Gershon Benjamin



Although Gershon Benjamin sustained a painting career for over seven decades and kept company with famous artists such as Milton Avery, his works remain largely unknown because he never sought fame or recognition for his work. Benjamin, a painter of portraits, landscapes, still lifes, and the urban scene, was fully dedicated to a personal and honest artistic expression. He was not commercially motivated, and instead chose to support his art with a job in the art department of the New York Sun. Benjamin painted in a style that hovers between realism and abstraction; his work can be characterized by his simplified designs and two-dimensional shapes of the things and places he experienced every day. Benjamin transforms his world into reductive and careful images that embody his emotive responses to his subjects.

Gershon Benjamin was born in Romania in 1899 and two years later moved with his family to Canada, settling in Montreal. Benjamin’s education in art started when he was 10 years old, taking classes at the Council of Arts and Manufacturers of the Province of Quebec. Benjamin went on to study at the Montreal Museum of Fine Arts and Manufacturers and at the Montreal Art Association.
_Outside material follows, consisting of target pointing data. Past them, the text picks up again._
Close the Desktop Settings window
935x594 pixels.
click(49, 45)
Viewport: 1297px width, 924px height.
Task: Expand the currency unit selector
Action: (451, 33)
He eventually became an apprentice at an advertising firm where he learned engraving techniques—skills he would go on to use in 1918 as the art director for the Montreal Star.

Benjamin relocated to New York in 1923 where he began his job in the New York Sun’s art department, and continued his art education at Cooper Union, the Art Students League and the Art Alliance. Benjamin chose to work nights so that he could be free to paint during the day. It was during this commute, leaving for work at midnight and returning at dawn, that Benjamin observed the sleeping city in the dark or dim light, a subject that dominated his art from the 1920s until the end of his life. That same year, Benjamin married the actress Hilda Zelda Cohen (“Zelda”), whom he had met previously in Montreal. In New York, Benjamin associated himself with a circle of progressive artists including Milton Avery, Mark Rothko, Adolph Gottlieb, and Arshile Gorky, as well as John Sloan and Raphael and Moses Soyer.  Benjamin was particularly close to Milton Avery, and the two artists and their wives lived at the Lincoln Arcade, a building converted from offices to artists’ home-studios. Benjamin and Avery shared similar artistic ideals, especially apparent in their similar use of gentle color harmonies, and they often drew from the same models together, or portrayed each other. In 1945 Benjamin purchased a portrait of himself by Avery to show support for his friend who, unlike himself, was seeking recognition by the art world.

In 1933 Benjamin’s work was part of a group exhibition at New York’s Roosevelt Hotel, along with the art of Gottlieb, organized by the impresario and art critic Robert Godsoe. Godsoe continued to promote Benjamin’s art, along with that of Avery, Rothko, and Gottlieb, at exhibitions he organized at the Uptown and Secession Galleries. The art on view gained significant attention from the press and was described as “expressionist,” for its individualistic and subjective aspects which contrasted with the Regionalist art popular at the time. In July 1933, Godsoe hosted Benjamin’s first solo exhibition, presenting a group of his gouaches of figural and city motifs, which were well-received by the critics.

In the late 1930s, Benjamin continued to exhibit his work and receive appreciation. He exhibited at the Society of Independent Artists and the Salons of America, and in March 1937, he had a solo exhibition of his paintings and gouaches at Contemporary Arts, New York, located on 58th Street. Benjamin’s work continued to be praised by the press.

In the late 1940s, Benjamin shifted his attention from New York to his summer home in Free Acres, New Jersey. He and Zelda permanently relocated there after his retirement in 1963, and the two traveled to Europe and the West Coast in the years that followed. Benjamin continued to paint until his death in 1985.

Despite his long and productive painting career, Benjamin remained little known to contemporary art audiences until the early 1980s, when a series of exhibitions at Drew University (1983) and the New Jersey Institute of Technology (1984), garnered attention from the public. Benjamin went on to exhibit at Fairleigh Dickinson University in Madison, New Jersey, and at Spanierman Gallery in New York.

Benjamin is represented in many private collections, as well as in public collections including Berkeley Heights Public Library, New Jersey; Drew University, Madison, New Jersey; Griffiths Art Center, St. Lawrence University, Canton, New York; the Pennsylvania Academy of the Fine Arts, Philadelphia; and Ulrich Museum of Art, Wichita, Kansas.